Oh, I forget- you’re not sentimental. You hate all that mush. “The sentiments don’t matter, loyalty and truth are the most important things in a relationship,” you say. Loyalty eh? Loyalty to whom?  Yourself, evidently. And truth? Ah yes, another thing- truth.
You sit there and preach truth because you know you practise it much, much, much better than I do. Of all the things you do, I’ll grant you that. You stay true- true to yourself. You stay true to yourself while I painfully alter my genes to please you. While I constantly fight the need to stay true to who I really am, you waltz through this relationship staying true to yourself and doing everything within your power not to change for me. A bit of me dies every day just so all of you can live freely. You slay me afresh every day and use my blood to wash away the selfishness from which you never repent. Me: Your sacrificial lamb.

There is too much to write, too many emotions to be contained in nouns and verbs and adjectives. My condition is simple. I am tired. I am lonely. I chuckle out my sorrow. I smirk out my resentment. I bite my lower lip to keep me from yelling at you. I clench my fists and push them deep into my pockets till my trousers sag below my buttocks. I am an angry boyfriend. I am a sad boyfriend. I am a pitiful boyfriend.
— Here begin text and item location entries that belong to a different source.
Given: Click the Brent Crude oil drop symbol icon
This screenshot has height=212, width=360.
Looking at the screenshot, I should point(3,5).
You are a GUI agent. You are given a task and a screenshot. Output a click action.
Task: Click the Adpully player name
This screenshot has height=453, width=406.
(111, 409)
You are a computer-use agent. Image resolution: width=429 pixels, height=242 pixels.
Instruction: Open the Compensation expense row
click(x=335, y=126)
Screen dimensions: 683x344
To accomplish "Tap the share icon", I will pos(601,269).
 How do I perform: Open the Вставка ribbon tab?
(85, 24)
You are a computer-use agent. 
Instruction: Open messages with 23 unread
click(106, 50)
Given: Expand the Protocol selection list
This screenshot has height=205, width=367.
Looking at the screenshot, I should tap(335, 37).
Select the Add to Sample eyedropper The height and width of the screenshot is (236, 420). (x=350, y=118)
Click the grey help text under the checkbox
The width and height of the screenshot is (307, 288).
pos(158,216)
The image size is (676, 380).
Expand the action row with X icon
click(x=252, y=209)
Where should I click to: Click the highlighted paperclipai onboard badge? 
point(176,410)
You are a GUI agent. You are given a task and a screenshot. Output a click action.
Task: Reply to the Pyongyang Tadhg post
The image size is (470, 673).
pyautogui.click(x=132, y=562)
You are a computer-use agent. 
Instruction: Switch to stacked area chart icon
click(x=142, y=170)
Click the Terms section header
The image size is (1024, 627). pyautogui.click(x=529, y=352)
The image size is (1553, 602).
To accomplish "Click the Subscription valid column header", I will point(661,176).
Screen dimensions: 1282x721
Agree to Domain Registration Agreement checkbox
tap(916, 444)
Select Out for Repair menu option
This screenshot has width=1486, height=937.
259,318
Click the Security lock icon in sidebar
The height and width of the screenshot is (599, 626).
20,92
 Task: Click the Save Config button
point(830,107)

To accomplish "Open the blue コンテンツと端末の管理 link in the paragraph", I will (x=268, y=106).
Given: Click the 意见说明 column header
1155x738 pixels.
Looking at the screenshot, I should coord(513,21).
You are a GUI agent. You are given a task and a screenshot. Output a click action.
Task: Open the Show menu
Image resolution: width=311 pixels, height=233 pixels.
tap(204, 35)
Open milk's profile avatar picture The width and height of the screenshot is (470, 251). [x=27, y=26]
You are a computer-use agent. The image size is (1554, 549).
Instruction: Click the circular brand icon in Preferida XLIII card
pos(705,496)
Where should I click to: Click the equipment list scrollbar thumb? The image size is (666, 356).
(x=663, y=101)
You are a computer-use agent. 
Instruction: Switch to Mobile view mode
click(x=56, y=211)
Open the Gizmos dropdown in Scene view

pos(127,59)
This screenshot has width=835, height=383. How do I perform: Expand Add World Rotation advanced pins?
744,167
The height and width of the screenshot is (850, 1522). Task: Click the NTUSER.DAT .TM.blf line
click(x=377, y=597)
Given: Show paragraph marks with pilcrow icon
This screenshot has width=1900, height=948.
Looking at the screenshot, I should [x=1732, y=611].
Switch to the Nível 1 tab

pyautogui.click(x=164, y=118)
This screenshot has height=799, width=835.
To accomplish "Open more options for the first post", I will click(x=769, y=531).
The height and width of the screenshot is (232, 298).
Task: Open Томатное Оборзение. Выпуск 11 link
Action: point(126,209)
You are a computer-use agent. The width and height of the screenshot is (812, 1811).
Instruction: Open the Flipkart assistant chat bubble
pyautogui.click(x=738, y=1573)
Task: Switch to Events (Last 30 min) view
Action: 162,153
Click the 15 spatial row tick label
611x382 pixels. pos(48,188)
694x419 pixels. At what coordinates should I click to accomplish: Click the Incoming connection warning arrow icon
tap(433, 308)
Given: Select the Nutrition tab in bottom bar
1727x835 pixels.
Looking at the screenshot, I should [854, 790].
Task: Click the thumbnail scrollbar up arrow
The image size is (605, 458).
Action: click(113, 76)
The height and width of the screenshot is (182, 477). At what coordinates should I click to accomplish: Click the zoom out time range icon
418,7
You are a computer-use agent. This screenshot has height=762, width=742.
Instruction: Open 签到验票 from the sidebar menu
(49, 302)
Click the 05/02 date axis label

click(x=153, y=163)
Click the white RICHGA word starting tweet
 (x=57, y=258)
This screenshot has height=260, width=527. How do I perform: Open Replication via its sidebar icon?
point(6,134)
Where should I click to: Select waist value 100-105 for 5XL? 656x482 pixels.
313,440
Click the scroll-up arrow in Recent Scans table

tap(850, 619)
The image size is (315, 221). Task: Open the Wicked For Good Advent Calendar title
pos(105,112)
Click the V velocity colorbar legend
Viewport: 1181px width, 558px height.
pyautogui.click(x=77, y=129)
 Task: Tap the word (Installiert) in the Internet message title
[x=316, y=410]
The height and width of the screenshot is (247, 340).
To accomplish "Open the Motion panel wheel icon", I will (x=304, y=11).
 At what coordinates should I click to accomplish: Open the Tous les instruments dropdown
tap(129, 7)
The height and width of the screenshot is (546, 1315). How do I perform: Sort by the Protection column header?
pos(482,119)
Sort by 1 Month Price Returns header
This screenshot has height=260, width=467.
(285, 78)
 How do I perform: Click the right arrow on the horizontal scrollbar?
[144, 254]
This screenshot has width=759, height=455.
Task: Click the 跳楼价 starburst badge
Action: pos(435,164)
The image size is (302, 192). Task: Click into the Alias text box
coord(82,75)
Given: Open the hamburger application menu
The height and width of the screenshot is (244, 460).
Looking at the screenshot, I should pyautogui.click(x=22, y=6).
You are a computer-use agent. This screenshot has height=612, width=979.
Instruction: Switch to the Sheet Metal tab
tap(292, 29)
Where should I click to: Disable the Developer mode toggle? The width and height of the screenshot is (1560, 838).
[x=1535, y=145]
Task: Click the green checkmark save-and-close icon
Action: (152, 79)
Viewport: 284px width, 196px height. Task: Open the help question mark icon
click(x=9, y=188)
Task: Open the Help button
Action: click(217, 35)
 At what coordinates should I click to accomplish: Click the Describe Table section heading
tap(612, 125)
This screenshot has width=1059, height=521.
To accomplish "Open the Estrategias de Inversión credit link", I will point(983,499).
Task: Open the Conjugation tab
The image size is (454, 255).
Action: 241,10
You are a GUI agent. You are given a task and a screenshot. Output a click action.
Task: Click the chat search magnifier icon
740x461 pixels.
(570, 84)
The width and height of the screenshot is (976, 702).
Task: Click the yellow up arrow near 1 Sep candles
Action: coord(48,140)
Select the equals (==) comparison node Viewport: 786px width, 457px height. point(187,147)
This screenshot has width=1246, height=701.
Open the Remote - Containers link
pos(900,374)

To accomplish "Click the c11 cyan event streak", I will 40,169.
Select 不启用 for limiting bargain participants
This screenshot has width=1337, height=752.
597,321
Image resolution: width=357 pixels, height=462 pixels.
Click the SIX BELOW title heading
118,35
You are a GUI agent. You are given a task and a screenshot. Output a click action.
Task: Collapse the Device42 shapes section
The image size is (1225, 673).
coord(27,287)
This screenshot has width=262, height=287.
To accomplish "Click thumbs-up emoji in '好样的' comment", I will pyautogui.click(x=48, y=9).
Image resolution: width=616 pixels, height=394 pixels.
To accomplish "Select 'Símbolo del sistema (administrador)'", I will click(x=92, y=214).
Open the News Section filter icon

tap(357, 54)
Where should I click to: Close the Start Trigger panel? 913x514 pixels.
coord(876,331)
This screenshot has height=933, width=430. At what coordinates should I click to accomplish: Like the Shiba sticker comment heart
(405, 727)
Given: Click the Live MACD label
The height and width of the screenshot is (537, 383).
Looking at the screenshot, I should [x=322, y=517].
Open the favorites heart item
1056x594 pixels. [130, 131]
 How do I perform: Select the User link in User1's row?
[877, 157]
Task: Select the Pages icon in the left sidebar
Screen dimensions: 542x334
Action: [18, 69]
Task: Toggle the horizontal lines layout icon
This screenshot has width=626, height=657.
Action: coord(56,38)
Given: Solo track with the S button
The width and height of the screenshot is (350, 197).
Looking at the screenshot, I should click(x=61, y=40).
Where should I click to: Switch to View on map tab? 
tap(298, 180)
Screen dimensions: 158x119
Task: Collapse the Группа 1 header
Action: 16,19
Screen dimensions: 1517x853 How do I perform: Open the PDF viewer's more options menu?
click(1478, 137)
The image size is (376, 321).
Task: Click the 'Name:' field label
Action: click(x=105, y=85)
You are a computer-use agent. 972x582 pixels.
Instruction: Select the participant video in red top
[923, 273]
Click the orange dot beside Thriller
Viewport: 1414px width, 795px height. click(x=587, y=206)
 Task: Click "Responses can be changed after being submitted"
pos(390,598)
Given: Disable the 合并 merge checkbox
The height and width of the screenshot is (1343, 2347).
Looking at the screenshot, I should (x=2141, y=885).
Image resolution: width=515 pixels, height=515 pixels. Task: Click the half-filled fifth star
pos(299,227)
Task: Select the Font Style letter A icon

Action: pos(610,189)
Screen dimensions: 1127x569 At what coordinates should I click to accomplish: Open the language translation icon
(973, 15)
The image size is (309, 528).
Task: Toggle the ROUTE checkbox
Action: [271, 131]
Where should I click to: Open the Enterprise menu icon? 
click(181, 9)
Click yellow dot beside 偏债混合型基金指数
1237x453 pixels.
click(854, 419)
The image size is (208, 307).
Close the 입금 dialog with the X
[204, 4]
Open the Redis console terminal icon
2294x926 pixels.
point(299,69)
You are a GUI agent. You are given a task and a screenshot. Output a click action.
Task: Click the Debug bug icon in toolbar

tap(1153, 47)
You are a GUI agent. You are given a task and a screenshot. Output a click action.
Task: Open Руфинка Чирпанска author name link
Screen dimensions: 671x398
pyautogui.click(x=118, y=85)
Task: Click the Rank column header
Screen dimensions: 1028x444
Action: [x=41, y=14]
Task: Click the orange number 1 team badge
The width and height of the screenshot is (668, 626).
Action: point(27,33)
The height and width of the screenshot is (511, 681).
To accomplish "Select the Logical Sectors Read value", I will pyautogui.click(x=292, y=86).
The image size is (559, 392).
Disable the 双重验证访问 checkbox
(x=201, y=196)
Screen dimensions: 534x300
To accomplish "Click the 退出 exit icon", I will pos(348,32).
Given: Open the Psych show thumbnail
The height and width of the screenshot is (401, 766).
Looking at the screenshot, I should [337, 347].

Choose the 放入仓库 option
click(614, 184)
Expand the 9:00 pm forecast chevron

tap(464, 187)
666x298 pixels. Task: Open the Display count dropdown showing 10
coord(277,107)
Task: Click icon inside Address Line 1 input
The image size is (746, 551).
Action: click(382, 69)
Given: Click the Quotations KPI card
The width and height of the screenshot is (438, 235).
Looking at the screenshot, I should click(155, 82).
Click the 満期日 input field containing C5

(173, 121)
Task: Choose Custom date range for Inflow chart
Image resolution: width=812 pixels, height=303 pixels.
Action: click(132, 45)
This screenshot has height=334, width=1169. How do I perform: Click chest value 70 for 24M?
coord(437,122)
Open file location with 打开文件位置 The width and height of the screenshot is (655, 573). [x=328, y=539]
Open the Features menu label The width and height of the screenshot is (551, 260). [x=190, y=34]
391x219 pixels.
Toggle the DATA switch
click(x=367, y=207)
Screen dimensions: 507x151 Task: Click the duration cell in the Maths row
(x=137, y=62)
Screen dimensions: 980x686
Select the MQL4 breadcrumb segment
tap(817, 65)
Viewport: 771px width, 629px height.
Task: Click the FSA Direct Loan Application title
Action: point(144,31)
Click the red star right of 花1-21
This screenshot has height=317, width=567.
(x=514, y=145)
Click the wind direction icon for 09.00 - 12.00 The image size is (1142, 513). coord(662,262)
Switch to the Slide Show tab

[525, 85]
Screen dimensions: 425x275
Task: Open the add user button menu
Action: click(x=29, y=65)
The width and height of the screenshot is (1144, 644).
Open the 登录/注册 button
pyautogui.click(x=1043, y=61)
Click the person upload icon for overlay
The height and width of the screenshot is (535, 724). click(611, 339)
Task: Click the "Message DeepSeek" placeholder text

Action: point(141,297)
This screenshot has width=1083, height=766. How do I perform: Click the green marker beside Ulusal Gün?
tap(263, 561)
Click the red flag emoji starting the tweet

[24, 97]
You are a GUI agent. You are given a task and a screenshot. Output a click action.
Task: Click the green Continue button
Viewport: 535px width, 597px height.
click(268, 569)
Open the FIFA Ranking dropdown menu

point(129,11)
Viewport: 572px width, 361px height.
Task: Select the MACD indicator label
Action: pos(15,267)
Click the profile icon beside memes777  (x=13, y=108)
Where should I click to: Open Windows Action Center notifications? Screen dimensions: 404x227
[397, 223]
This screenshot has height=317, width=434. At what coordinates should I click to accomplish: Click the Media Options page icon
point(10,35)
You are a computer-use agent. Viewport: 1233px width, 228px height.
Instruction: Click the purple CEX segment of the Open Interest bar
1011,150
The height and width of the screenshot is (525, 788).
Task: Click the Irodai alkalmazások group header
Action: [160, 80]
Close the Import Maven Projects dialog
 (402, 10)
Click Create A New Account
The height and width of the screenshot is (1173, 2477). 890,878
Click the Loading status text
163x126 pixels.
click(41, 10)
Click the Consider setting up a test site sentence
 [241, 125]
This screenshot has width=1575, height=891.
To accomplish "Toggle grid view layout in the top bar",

I wish you would love like me. I wish you would understand like the way I do, what it means to love someone; what it means to give yourself out for the joy of the one you love. I wish you were like me. I wish you would love some of the things I love and hate some of the things I hate. I wish you would share in my interests. I wish we had more in common than our religious love for Kenkey. Even in that, you are not like me; Even in that.